The Government is whipping up a panic over obesity. Diet-related illness is now said to be as big a killer as smoking. You may argue that this is no business of the "nanny state", but you will still expect nanny to nurse you at enormous expense when you are sick, or to pay you a disability pension.
The talk is of taxes on unhealthy foods, restrictions on supermarket displays, bans on fast food adverts on children's TV, and new lessons on the curriculum. I have no principled objection to these solutions, but I have limited faith in their efficacy or in the likelihood of ministers implementing them with determination.
If I were a minister, I would start with the mote in my own eye. Why is the public sector not dedicated to healthy food? It is extraordinary that schools, hospitals and meals-on-wheels - services for the most vulnerable sections of the community, to whom a healthier diet could make a real difference - usually serve such grotty food.
Privatisation and marketisation of the public sector prevent it from sending a clear message and achieving the "joined-up government" to which ministers pay lip-service. The return of nutritional standards for school meals and "school fruit" are among new Labour's unsung achievements. But good food is more expensive than chips and crisps - and when the emphasis is on providers giving value for money and devolving funding decisions to the lowest level, the public sector cannot pursue a consistent policy.
New research on school meals, commissioned by the Department for Education (and reported in The TES last week) shows that many schools, after the delegation of funding, have cut back on quality to make ends meet. If there is any healthy food in schools, it is mostly tired lettuce leaves and wizened apples.
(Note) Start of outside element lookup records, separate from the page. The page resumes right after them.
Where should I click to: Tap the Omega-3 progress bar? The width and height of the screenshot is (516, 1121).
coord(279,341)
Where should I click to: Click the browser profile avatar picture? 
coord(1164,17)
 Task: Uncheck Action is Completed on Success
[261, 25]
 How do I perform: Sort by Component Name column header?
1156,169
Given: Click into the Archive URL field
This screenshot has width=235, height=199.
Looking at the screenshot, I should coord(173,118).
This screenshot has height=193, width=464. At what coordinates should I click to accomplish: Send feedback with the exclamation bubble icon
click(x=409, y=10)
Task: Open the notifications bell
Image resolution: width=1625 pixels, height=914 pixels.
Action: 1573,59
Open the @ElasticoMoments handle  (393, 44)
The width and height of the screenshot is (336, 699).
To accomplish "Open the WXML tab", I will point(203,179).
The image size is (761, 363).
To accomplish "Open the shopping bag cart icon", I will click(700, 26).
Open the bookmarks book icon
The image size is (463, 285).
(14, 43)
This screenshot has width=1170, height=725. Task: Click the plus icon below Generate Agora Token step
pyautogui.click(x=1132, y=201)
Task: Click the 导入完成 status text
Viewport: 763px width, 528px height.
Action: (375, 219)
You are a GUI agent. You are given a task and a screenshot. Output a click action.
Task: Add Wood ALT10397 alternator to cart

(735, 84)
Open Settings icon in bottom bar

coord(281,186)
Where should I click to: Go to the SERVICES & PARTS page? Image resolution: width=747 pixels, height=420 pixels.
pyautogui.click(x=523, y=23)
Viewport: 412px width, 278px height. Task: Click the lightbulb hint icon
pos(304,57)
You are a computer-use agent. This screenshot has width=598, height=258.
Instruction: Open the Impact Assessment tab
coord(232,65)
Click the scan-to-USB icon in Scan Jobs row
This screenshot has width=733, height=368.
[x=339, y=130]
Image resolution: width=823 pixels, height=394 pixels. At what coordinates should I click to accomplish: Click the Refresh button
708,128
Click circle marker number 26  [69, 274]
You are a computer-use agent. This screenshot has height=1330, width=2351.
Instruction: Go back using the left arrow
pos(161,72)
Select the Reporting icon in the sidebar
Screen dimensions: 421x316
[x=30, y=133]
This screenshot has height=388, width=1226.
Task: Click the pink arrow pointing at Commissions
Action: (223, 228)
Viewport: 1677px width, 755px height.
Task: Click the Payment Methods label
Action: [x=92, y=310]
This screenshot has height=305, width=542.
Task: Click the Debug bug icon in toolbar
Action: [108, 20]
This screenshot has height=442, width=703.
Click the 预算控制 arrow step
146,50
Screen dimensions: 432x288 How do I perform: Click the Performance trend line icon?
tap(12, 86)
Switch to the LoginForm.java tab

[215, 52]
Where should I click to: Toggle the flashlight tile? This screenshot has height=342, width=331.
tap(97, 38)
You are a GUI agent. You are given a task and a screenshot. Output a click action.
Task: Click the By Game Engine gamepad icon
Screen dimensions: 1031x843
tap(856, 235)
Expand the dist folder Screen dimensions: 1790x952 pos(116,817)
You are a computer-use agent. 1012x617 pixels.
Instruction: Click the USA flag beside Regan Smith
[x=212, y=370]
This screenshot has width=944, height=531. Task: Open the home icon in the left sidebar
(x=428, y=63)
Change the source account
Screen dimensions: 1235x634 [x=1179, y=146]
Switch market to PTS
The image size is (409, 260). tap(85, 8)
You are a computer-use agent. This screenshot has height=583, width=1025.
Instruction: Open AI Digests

I would introduce, for the whole public sector, a policy that favours locally grown, fresh food. Strictly speaking, this is against European Union rules, which prohibit public procurement policies that discriminate in favour of domestic businesses. But Italy, France, Sweden and Denmark have found ways round them. One region of Tuscany requires oranges in schools for the eight months of the year that they happen to be grown in Italy.
A "local first" policy would bring healthy foods that are attractive and tasty into schools and hospitals. It would be good for the environment (supposedly another government priority) as the food would travel shorter distances. And it would provide a guaranteed market to local producers and strengthen a sector of the economy for which, as the success of farmers'
markets shows, there is genuine public demand.
Perhaps schoolboys would then be able to scrump again. After all, the main reason they don't is that there are hardly any English apple orchards left.